* Exercise description *
Select from the data all lines with the word "Viewport".
*** Data extracts ***
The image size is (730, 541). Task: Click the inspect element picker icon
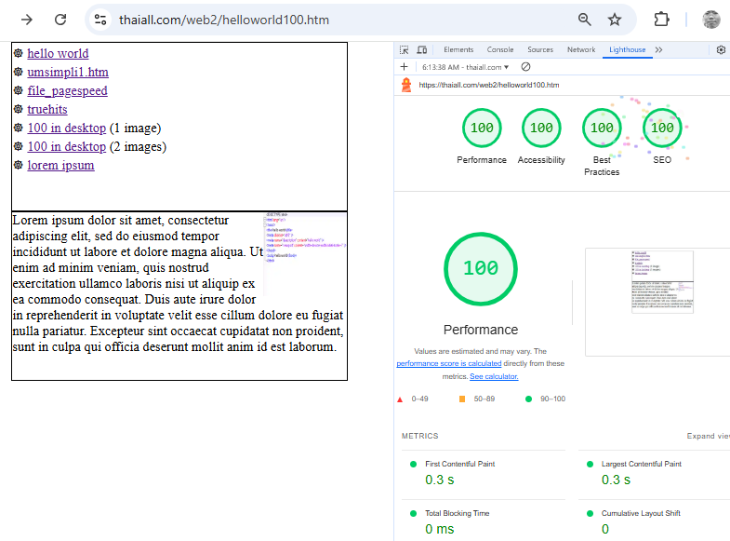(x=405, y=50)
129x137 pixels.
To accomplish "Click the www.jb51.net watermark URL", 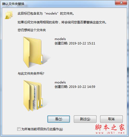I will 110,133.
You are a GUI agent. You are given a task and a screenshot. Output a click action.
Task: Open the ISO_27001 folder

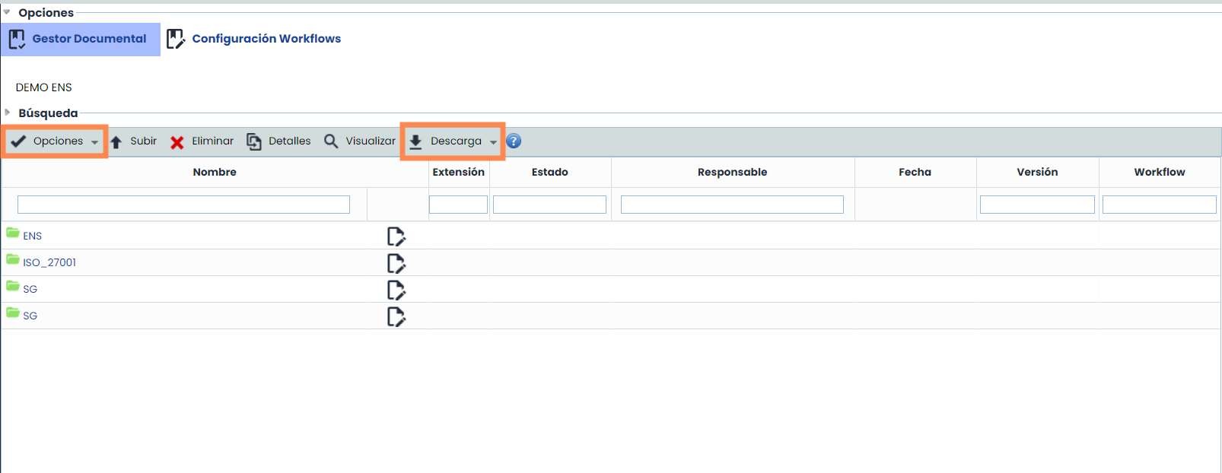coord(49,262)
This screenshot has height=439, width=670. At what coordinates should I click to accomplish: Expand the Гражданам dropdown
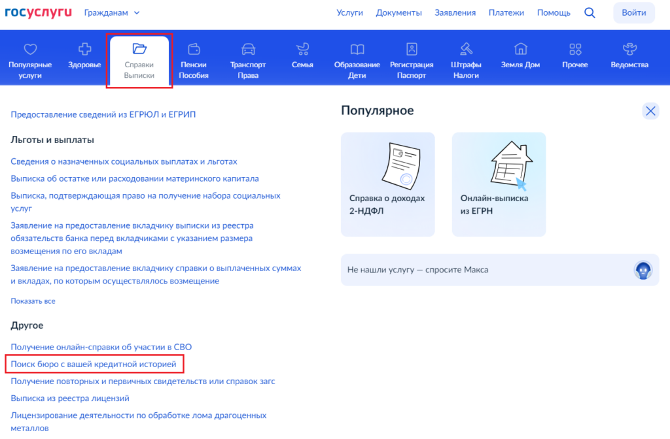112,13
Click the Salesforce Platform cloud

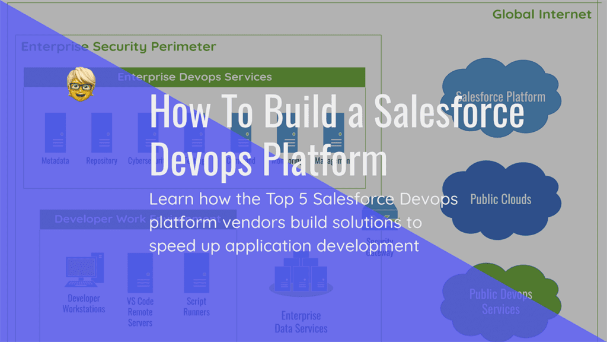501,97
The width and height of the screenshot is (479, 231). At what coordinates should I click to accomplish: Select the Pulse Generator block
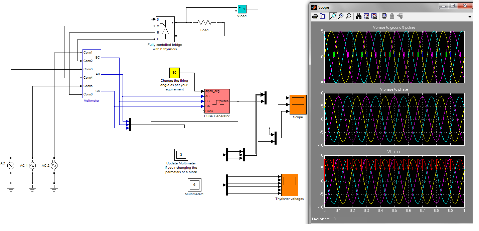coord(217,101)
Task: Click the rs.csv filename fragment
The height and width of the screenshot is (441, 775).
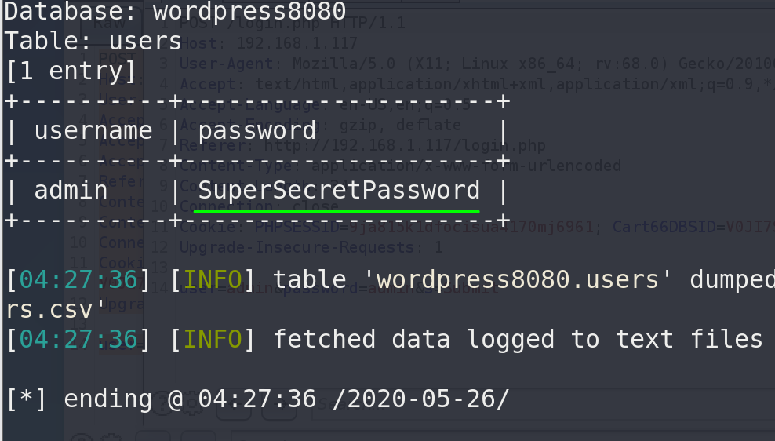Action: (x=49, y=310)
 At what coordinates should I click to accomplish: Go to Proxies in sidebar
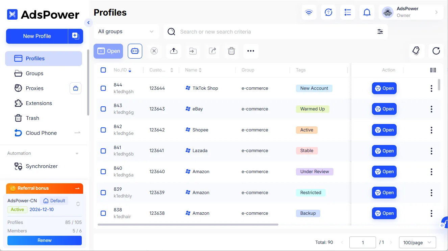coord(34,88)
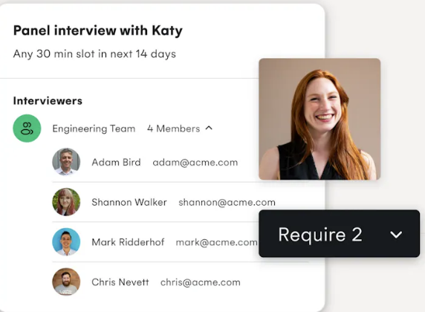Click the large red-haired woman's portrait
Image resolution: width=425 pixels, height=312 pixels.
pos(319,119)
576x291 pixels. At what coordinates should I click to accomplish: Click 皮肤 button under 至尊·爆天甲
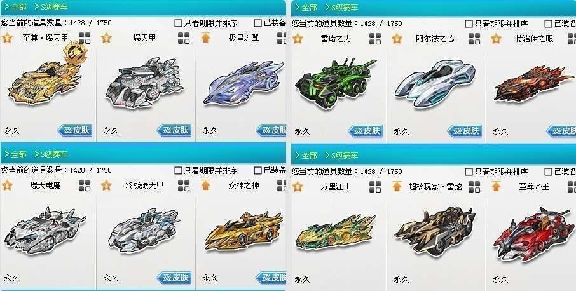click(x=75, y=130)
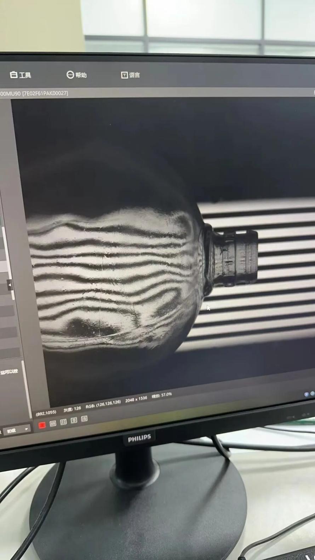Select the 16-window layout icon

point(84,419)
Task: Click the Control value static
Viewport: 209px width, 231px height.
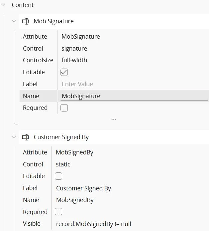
***
*** Data extracts ***
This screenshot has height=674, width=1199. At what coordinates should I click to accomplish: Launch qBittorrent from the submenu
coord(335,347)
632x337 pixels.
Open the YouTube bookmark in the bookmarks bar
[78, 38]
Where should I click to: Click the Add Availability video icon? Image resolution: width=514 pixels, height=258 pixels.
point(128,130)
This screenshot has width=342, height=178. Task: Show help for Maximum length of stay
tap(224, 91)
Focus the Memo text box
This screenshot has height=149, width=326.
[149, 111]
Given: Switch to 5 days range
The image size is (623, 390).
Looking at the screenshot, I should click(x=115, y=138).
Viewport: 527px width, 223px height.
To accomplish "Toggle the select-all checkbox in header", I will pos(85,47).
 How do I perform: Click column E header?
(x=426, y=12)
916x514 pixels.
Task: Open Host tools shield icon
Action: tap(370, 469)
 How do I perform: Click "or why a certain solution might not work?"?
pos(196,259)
***
* Solution for this task *
Viewport: 209px width, 231px height.
Viewport: 527px width, 223px height.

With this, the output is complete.